Di Giulio and Monteiro discuss their work on Covid-19 recovery at University of York

Gabriela Di Giulio and Marko Monteiro participated in a discussion on the recovery from crises – Brazilian public health and environment reflections at University of York on May 19, 2022. The event examined the ways in which recovery from pandemic- and climate change-induced disasters can present opportunities for social change as much as amplifying pre-existing vulnerabilities in societies. 

Di Giulio delivers lecture at Lancaster Environment Centre, Lancaster University

Gabriela Di Giulio presented her paper, “Risk, emergency and sustainability: Reflections on the Brazilian context for global health,” at the LEC Seminar at Lancaster Environment Centre, Lancaster University. In her talk, Di Giulio argued that there is a need of a global health approach that enables us to better understand how Covid-19 pandemic and other systemic crises are the result of complex interactions between environment and social actions, and how their synergistic and cumulative effects demand deep changes in the pattern of civilization and urgent transformations for a more adapted future.

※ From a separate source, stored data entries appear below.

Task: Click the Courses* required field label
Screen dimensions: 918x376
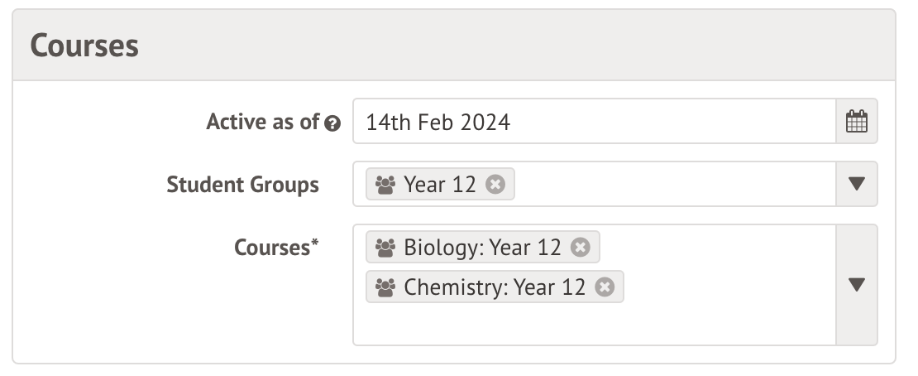Action: coord(276,247)
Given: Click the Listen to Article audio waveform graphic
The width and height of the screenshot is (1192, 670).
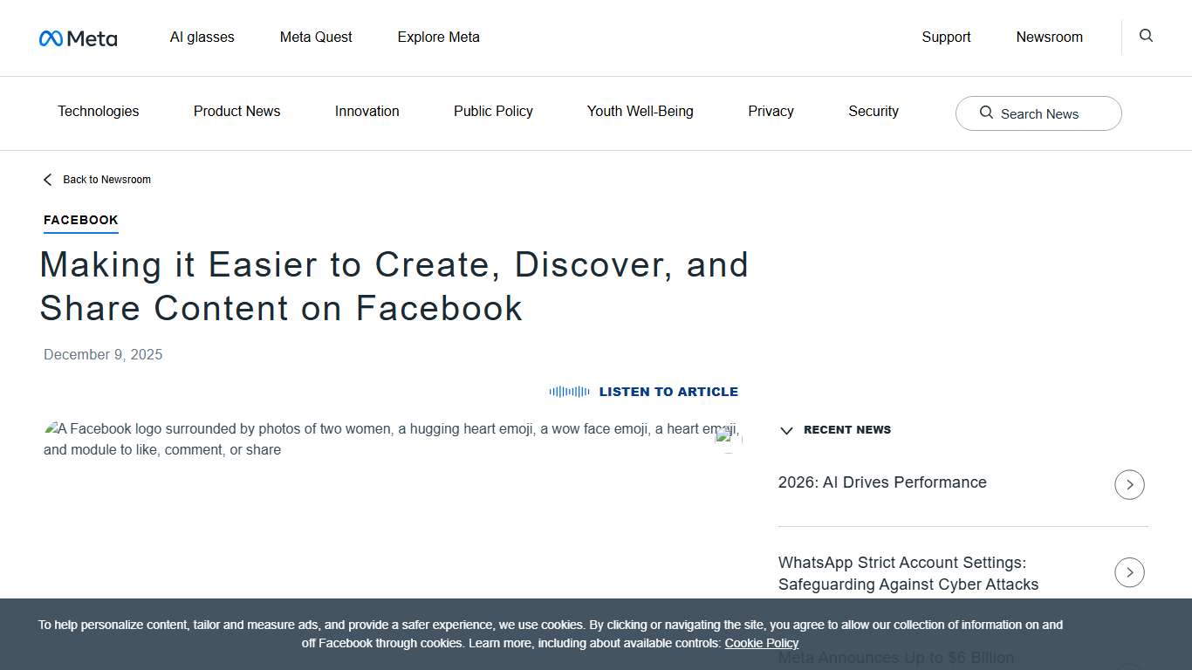Looking at the screenshot, I should click(569, 391).
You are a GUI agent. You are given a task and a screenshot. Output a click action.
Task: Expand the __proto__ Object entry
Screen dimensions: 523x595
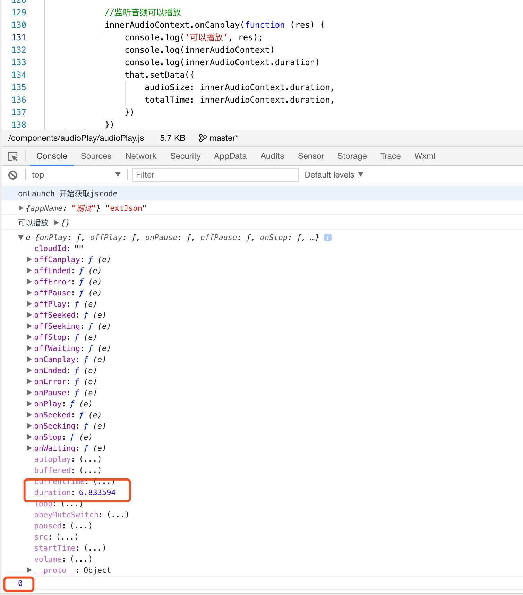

Jasanoff delivers the Dr. Seng Tee Lee Lecture at University of Cambridge

Sheila Jasanoff delivered the Dr. Seng Tee Lee Lecture at University of Cambridge on March 11, 2022. Titled “Democracy and Distrust after the Pandemic,” her talk explored the ways in which the Covid-19 pandemic brought into sharp focus the strengths and weaknesses of the links between science, technology and society. Situating the opposition to vaccines, masks, and other public health mandates within a framework of constitutional theory, she argued that building better after the pandemic will require an explicit engagement with the tacit rules of delegation and deliberation that underpin modern democracies.  You can watch the lecture here.  

Jasanoff speaks at Oxford’s Institute for Innovation and Science

Sheila Jasanoff was hosted by the Institute for Science, Innovation and Society at University of Oxford on March 9. Titled Sovereignty Unmasked: STS, the Pandemic, and Political Theory,” Jasanoff’s remarks focused on the governance regime that she calls “public health sovereignty.” She explored the rules and practices of delegation that help explain why resistance has followed divergent paths across the 16 countries included in the CompCoRe project. The talk reflected on the method of comparison as a device for illuminating STS’s contributions to political and constitutional theory.  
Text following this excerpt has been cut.